Alm is especially interested in ensuring farmers and producers, the more vulnerable actors in the supply chain, are properly paid for their work. 

Here’s more from a recent conversation with Alm: 

What about coffee excites you most? 

I would say touching the green coffee by the roaster, knowing that it’s going to end up in people’s homes and knowing where it came from. The world becomes very little and connected in one single cup. It’s fascinating that coffee can end up at my place [in Stockholm] from Bolivia. 

Another thing in coffee that I find very exciting is the people. There’s something really beautiful about how we connect through coffee, and for me, it gives me new perspectives when I look at countries, places, villages and cultures where coffee is produced compared to my normal every day. 

Something I didn’t expect when I started in coffee is how much you can change [by] working responsibly in coffee. You can actually [make an] impact in terms of sustainability, the way things are viewed, and how people think about coffee, but also you can make a direct impact on origin — a small change, and that for me is really, really fascinating. 
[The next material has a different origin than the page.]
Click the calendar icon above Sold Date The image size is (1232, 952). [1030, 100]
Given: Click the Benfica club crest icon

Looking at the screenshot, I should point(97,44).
What about coffee troubles you most? 

The prices and the structure. We have to start paying more for coffee. My guess is that we should pay about three times more than we currently are. If you look at the risks taken [in the coffee supply chain], so many of the risks fall on the coffee producers. I would like to see how risk-taking could be distributed throughout the chain and not be stuck in the perspective of how coffee farming was built up, coming from colonization and those structures. Rather, how can we do it in a new way? 

What would you be doing if it weren’t for coffee?

I was studying to be a nurse when I started in my cafeteria so that’s probably what I would do. When I was younger, my dreams were to become a hairdresser or a firewoman or to work in interior design. I think all of those I can see bits of me in. I do really enjoy conversations with customers about the art of coffee or the art of being a hairdresser — and the same with interior design. I think they are an expression of yourself.

The coffees I source and how I prefer them roasted — I don’t want to say it’s my art, but I can tell that I have a certain way I want the product to end up. I’m looking at certain characteristics in a coffee, and I think that’s not far away from [the work of] an interior designer. 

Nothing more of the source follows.